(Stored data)
----------------------------------------

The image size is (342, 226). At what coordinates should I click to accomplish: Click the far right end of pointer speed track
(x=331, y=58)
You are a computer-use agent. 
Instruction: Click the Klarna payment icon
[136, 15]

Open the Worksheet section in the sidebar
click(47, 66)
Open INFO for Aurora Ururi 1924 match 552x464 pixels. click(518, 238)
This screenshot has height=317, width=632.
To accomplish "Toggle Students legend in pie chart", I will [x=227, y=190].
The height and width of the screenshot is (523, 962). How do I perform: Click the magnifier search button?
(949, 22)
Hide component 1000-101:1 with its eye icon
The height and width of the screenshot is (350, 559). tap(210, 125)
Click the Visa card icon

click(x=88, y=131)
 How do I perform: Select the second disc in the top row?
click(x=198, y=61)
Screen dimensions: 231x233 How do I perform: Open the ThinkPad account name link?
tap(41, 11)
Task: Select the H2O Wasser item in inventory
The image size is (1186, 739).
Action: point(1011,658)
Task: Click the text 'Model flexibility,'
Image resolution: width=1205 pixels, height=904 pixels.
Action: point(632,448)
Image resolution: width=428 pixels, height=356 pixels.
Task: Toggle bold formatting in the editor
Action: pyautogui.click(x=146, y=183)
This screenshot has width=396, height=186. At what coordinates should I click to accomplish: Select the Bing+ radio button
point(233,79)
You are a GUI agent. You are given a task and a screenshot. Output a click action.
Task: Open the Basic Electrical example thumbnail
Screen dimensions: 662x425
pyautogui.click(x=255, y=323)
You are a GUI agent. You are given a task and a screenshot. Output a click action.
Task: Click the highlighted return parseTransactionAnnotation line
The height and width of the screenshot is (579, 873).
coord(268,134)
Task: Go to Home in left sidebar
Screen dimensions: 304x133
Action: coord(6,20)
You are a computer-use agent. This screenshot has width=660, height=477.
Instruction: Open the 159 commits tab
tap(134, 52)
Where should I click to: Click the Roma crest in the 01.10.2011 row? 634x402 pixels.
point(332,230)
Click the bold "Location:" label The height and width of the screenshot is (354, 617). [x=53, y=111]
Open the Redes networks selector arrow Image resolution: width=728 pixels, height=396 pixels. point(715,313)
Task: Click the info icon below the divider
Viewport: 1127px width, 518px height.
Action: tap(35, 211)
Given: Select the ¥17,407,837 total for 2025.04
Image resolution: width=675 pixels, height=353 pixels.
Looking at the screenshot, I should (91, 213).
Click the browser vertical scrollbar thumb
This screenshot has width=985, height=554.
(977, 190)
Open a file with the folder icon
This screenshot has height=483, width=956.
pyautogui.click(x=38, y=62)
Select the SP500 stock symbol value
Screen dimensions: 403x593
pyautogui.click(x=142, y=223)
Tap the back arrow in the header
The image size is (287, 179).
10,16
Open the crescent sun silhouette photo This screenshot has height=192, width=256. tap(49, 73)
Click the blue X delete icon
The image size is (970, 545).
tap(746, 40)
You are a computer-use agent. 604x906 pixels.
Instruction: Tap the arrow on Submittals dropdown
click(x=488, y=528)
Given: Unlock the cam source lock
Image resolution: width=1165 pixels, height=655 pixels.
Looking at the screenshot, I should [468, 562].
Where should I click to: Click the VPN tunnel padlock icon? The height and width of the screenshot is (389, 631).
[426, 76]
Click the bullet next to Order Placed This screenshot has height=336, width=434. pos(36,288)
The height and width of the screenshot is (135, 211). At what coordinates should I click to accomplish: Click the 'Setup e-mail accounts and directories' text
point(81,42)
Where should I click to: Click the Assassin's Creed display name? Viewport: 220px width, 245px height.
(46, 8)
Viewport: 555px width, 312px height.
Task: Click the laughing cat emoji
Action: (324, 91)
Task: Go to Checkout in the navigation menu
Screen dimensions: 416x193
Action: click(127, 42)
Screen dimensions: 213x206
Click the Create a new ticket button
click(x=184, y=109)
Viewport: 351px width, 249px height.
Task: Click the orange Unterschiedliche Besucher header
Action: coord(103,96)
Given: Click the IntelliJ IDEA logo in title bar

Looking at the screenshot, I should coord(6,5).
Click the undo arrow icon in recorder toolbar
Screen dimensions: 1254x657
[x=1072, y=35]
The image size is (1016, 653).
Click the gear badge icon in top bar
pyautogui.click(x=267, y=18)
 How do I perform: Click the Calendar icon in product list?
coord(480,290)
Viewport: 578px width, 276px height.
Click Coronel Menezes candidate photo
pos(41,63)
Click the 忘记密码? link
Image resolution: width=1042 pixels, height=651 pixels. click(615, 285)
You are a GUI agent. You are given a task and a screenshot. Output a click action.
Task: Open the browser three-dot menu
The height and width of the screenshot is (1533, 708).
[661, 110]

----------------------------------------

[TASK PROMPT] Print each line of the data exactly. Keep all of it.

[YOUR RESPONSE]
The image size is (342, 226). At what coordinates should I click to accomplish: Click the far right end of pointer speed track
(x=331, y=58)
You are a computer-use agent. 
Instruction: Click the Klarna payment icon
[136, 15]

Open the Worksheet section in the sidebar
click(47, 66)
Open INFO for Aurora Ururi 1924 match 552x464 pixels. click(518, 238)
This screenshot has height=317, width=632.
To accomplish "Toggle Students legend in pie chart", I will [x=227, y=190].
The height and width of the screenshot is (523, 962). How do I perform: Click the magnifier search button?
(949, 22)
Hide component 1000-101:1 with its eye icon
The height and width of the screenshot is (350, 559). tap(210, 125)
Click the Visa card icon

click(x=88, y=131)
 How do I perform: Select the second disc in the top row?
click(x=198, y=61)
Screen dimensions: 231x233 How do I perform: Open the ThinkPad account name link?
tap(41, 11)
Task: Select the H2O Wasser item in inventory
The image size is (1186, 739).
Action: point(1011,658)
Task: Click the text 'Model flexibility,'
Image resolution: width=1205 pixels, height=904 pixels.
Action: point(632,448)
Image resolution: width=428 pixels, height=356 pixels.
Task: Toggle bold formatting in the editor
Action: pyautogui.click(x=146, y=183)
This screenshot has width=396, height=186. At what coordinates should I click to accomplish: Select the Bing+ radio button
point(233,79)
You are a GUI agent. You are given a task and a screenshot. Output a click action.
Task: Open the Basic Electrical example thumbnail
Screen dimensions: 662x425
pyautogui.click(x=255, y=323)
You are a GUI agent. You are given a task and a screenshot. Output a click action.
Task: Click the highlighted return parseTransactionAnnotation line
The height and width of the screenshot is (579, 873).
coord(268,134)
Task: Go to Home in left sidebar
Screen dimensions: 304x133
Action: coord(6,20)
You are a computer-use agent. This screenshot has width=660, height=477.
Instruction: Open the 159 commits tab
tap(134, 52)
Where should I click to: Click the Roma crest in the 01.10.2011 row? 634x402 pixels.
point(332,230)
Click the bold "Location:" label The height and width of the screenshot is (354, 617). [x=53, y=111]
Open the Redes networks selector arrow Image resolution: width=728 pixels, height=396 pixels. point(715,313)
Task: Click the info icon below the divider
Viewport: 1127px width, 518px height.
Action: tap(35, 211)
Given: Select the ¥17,407,837 total for 2025.04
Image resolution: width=675 pixels, height=353 pixels.
Looking at the screenshot, I should (91, 213).
Click the browser vertical scrollbar thumb
This screenshot has width=985, height=554.
(977, 190)
Open a file with the folder icon
This screenshot has height=483, width=956.
pyautogui.click(x=38, y=62)
Select the SP500 stock symbol value
Screen dimensions: 403x593
pyautogui.click(x=142, y=223)
Tap the back arrow in the header
The image size is (287, 179).
10,16
Open the crescent sun silhouette photo This screenshot has height=192, width=256. tap(49, 73)
Click the blue X delete icon
The image size is (970, 545).
tap(746, 40)
You are a computer-use agent. 604x906 pixels.
Instruction: Tap the arrow on Submittals dropdown
click(x=488, y=528)
Given: Unlock the cam source lock
Image resolution: width=1165 pixels, height=655 pixels.
Looking at the screenshot, I should [468, 562].
Where should I click to: Click the VPN tunnel padlock icon? The height and width of the screenshot is (389, 631).
[426, 76]
Click the bullet next to Order Placed This screenshot has height=336, width=434. pos(36,288)
The height and width of the screenshot is (135, 211). At what coordinates should I click to accomplish: Click the 'Setup e-mail accounts and directories' text
point(81,42)
Where should I click to: Click the Assassin's Creed display name? Viewport: 220px width, 245px height.
(46, 8)
Viewport: 555px width, 312px height.
Task: Click the laughing cat emoji
Action: (324, 91)
Task: Go to Checkout in the navigation menu
Screen dimensions: 416x193
Action: click(127, 42)
Screen dimensions: 213x206
Click the Create a new ticket button
click(x=184, y=109)
Viewport: 351px width, 249px height.
Task: Click the orange Unterschiedliche Besucher header
Action: coord(103,96)
Given: Click the IntelliJ IDEA logo in title bar

Looking at the screenshot, I should coord(6,5).
Click the undo arrow icon in recorder toolbar
Screen dimensions: 1254x657
[x=1072, y=35]
The image size is (1016, 653).
Click the gear badge icon in top bar
pyautogui.click(x=267, y=18)
 How do I perform: Click the Calendar icon in product list?
coord(480,290)
Viewport: 578px width, 276px height.
Click Coronel Menezes candidate photo
pos(41,63)
Click the 忘记密码? link
Image resolution: width=1042 pixels, height=651 pixels. click(615, 285)
You are a GUI agent. You are given a task and a screenshot. Output a click action.
Task: Open the browser three-dot menu
The height and width of the screenshot is (1533, 708).
[661, 110]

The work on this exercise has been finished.